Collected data
- Opening Delimiter -
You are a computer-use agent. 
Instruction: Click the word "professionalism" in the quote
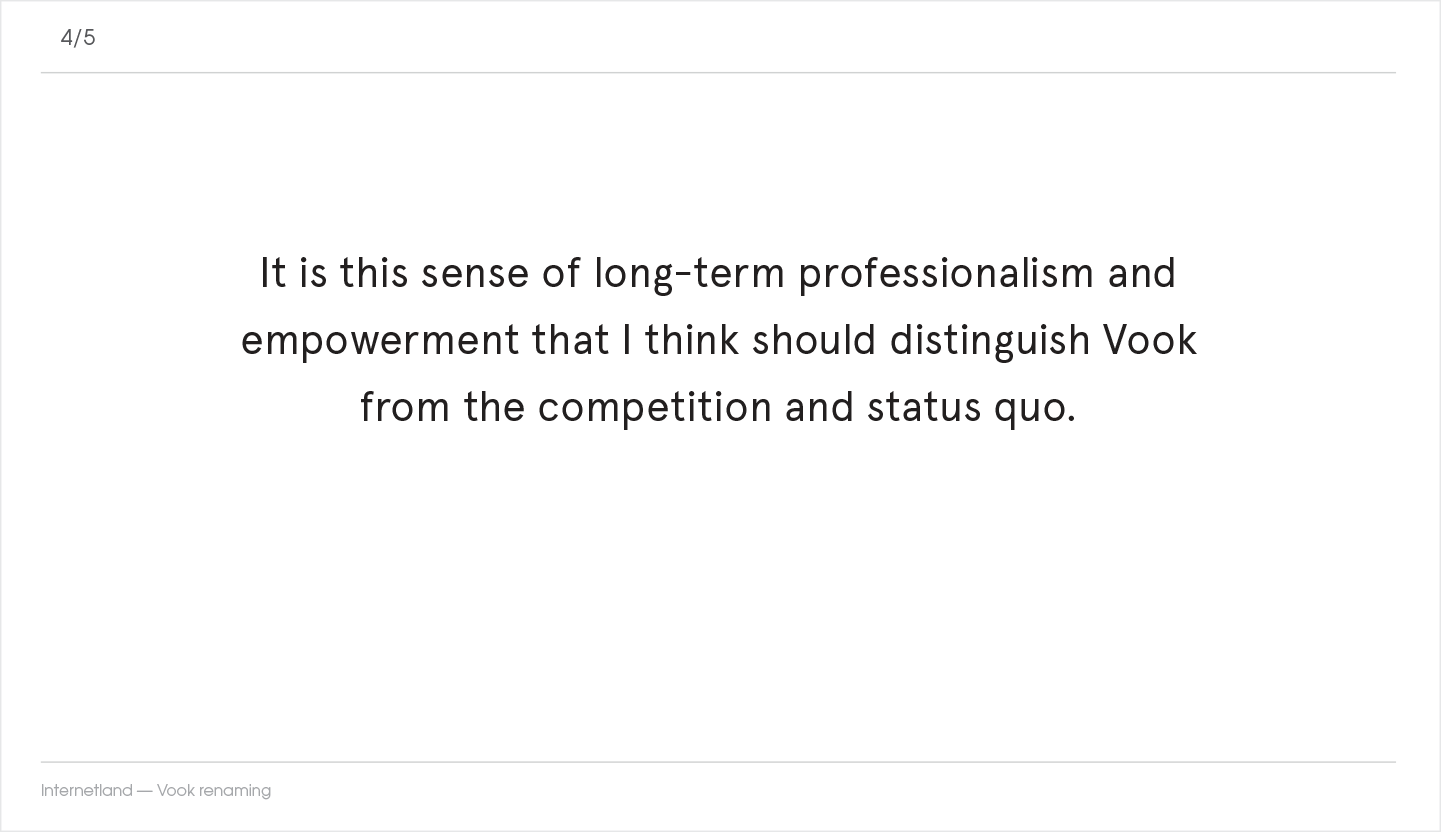tap(946, 274)
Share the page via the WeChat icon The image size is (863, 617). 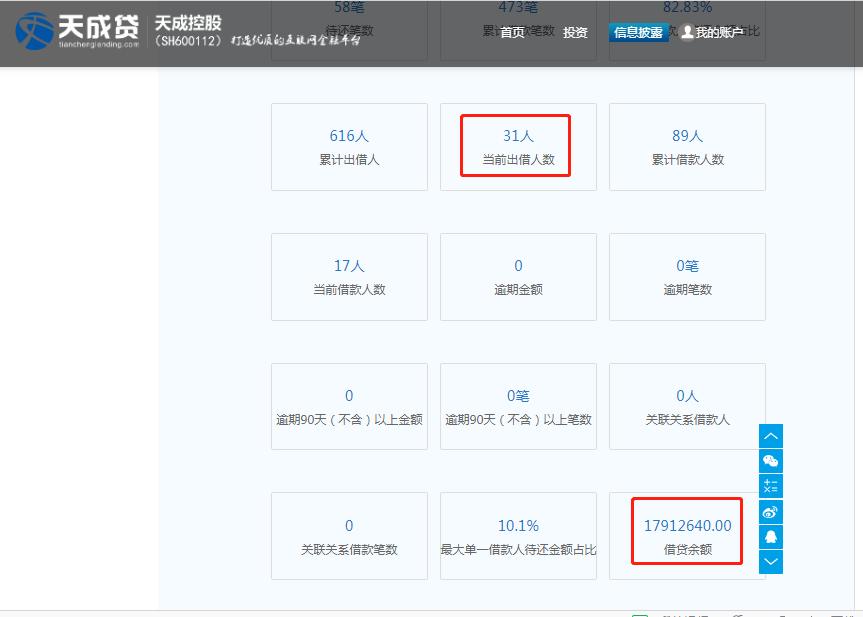click(x=770, y=461)
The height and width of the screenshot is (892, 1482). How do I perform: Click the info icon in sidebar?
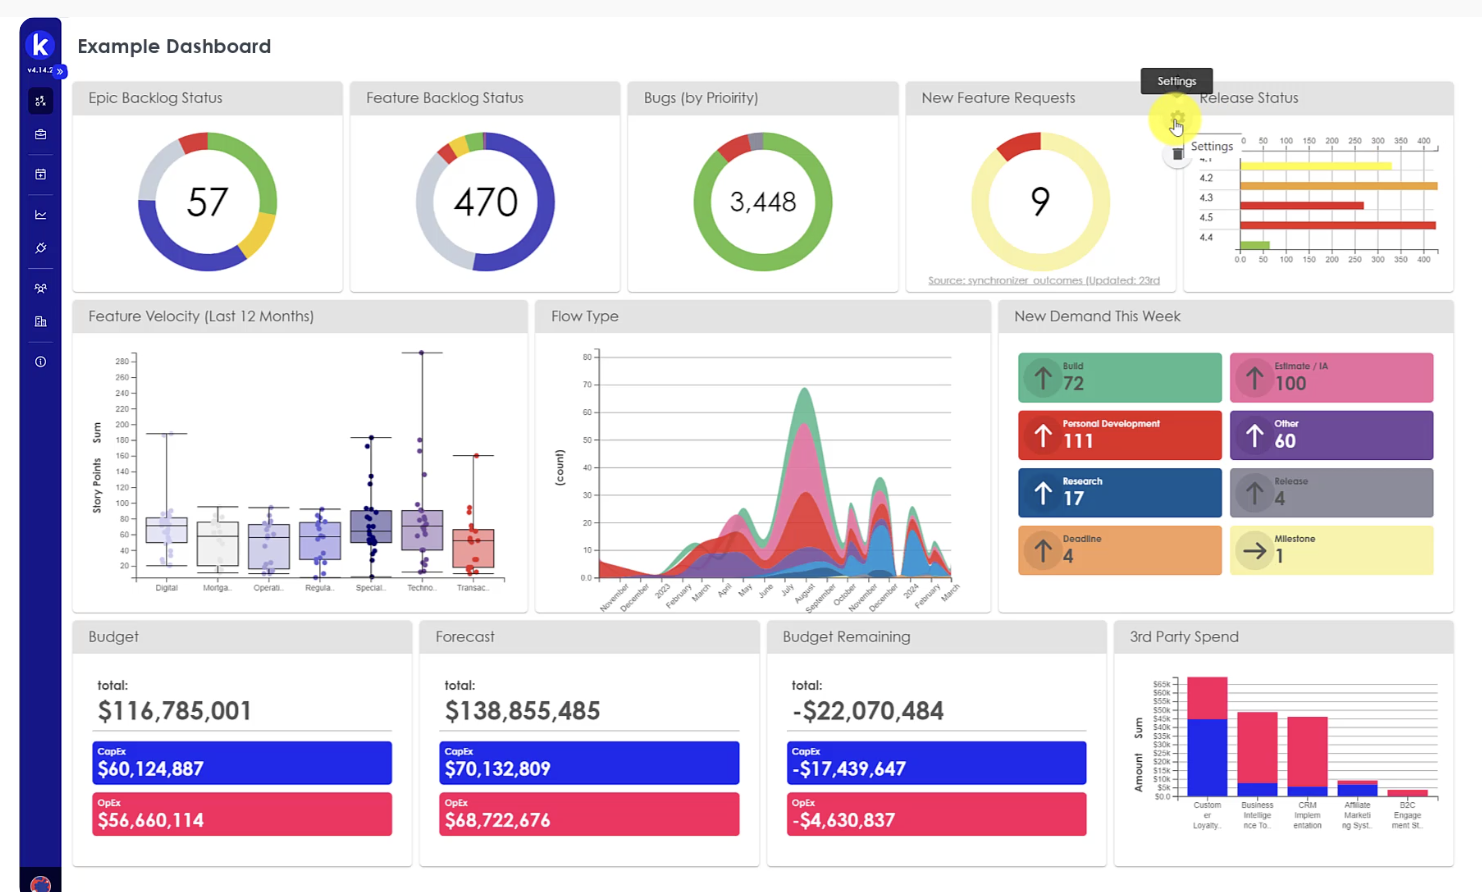40,362
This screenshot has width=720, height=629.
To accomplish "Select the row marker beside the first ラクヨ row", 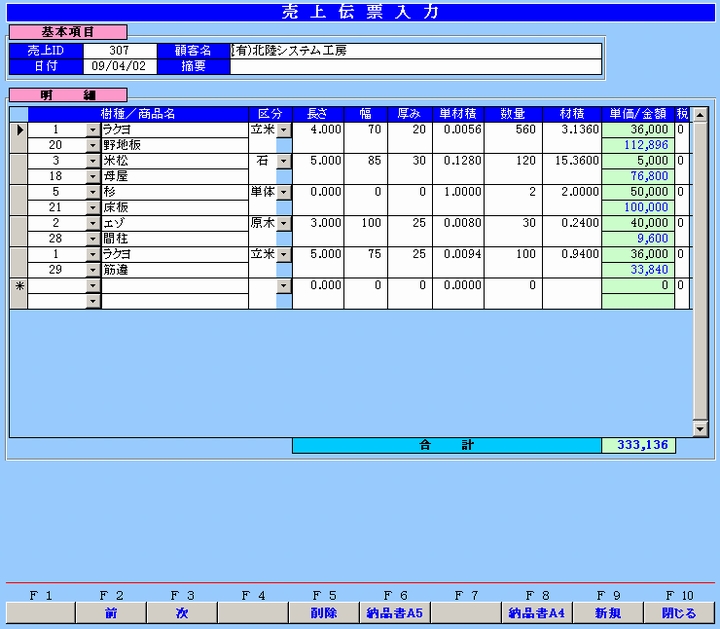I will (18, 130).
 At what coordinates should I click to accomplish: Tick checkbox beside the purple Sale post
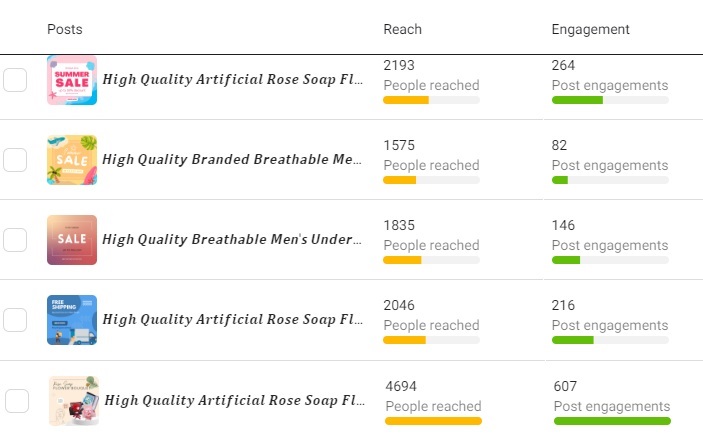click(15, 240)
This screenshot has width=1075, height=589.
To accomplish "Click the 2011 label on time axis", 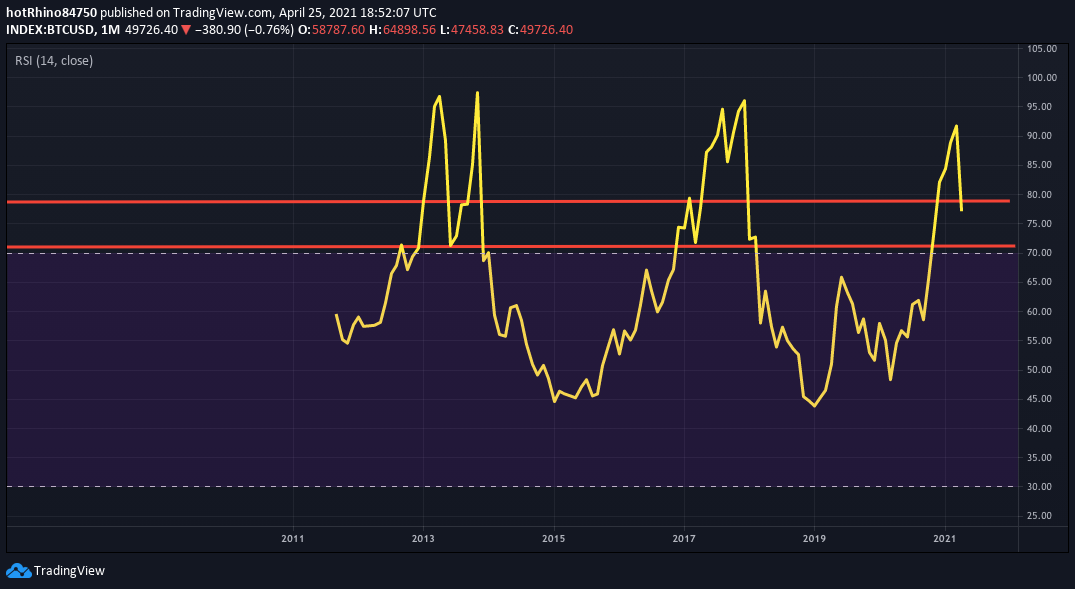I will point(293,539).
- Closing Delimiter -
» Problem details:
Copy each line of the entries that includes the word "This".

» Answer area:
This screenshot has width=720, height=629.
This screenshot has width=1075, height=589.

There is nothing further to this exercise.